- SET EXERCISE
Retype everything from the line containing "You are a computer-use" down to the end of the items below, leaving out the pictures.

══ MATERIAL ══

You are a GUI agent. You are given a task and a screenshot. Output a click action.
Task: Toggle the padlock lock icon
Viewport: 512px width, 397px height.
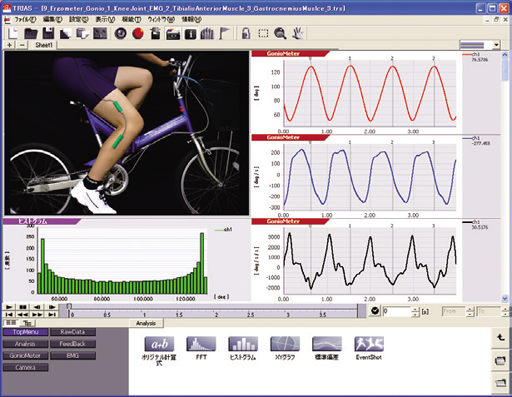(246, 33)
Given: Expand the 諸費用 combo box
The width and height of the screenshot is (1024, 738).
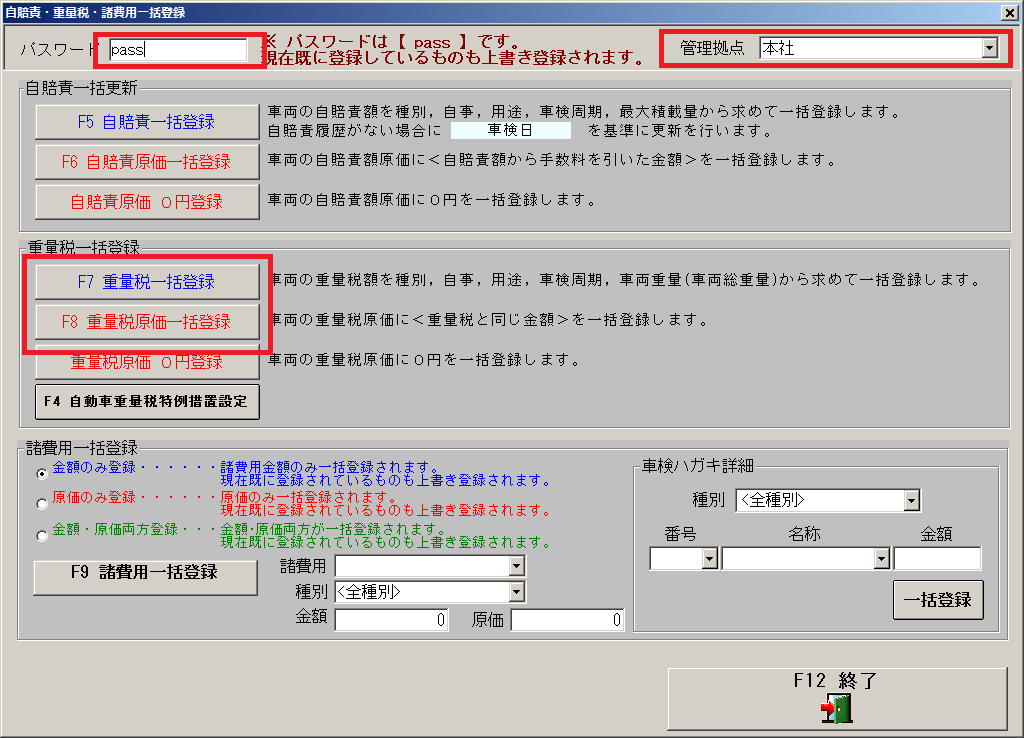Looking at the screenshot, I should (516, 567).
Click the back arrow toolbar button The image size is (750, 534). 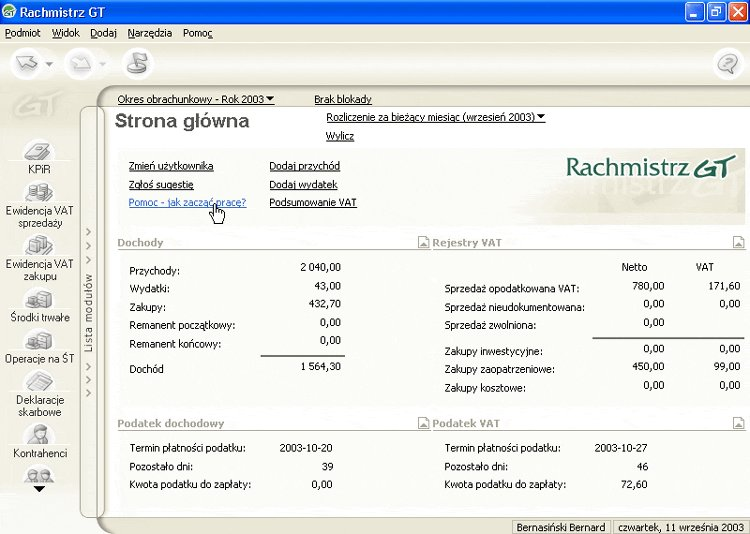[x=27, y=63]
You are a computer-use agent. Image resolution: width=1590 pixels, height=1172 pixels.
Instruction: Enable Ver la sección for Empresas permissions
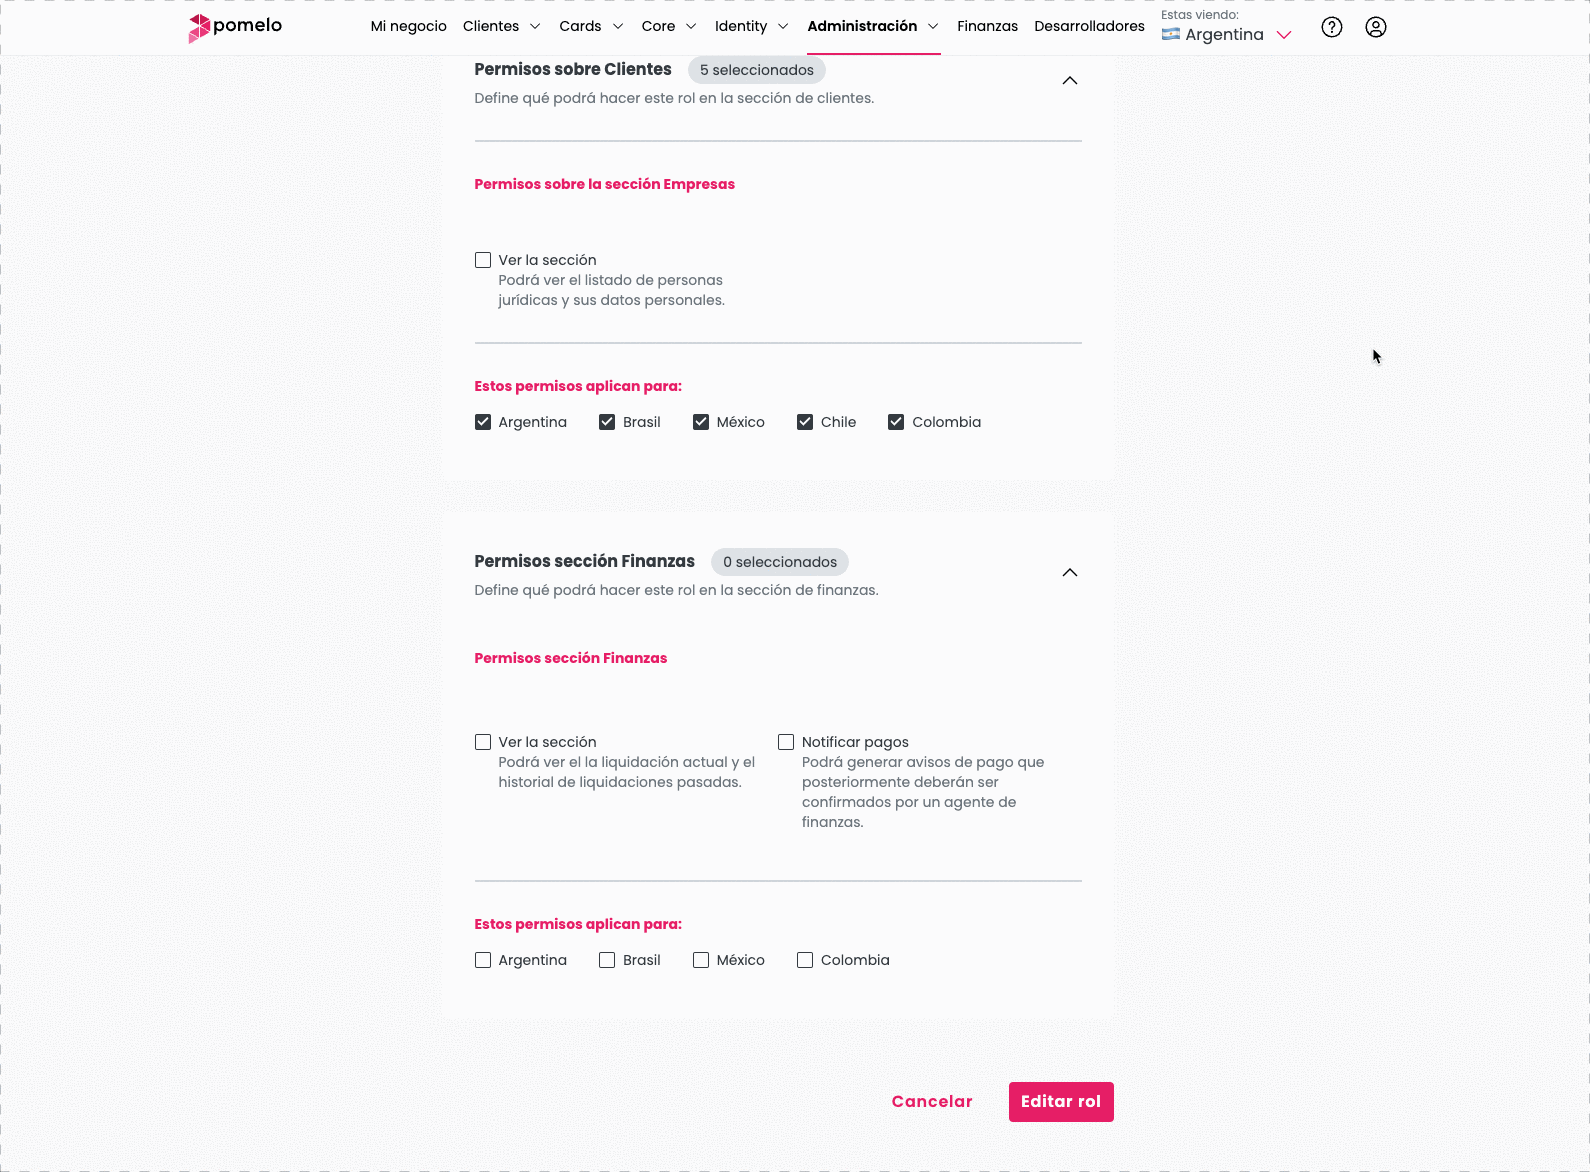tap(483, 259)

═══

- SOLUTION TO THE EXERCISE
You are a computer-use agent. Image resolution: width=1590 pixels, height=1172 pixels.
Instruction: Enable Ver la sección for Empresas permissions
tap(483, 259)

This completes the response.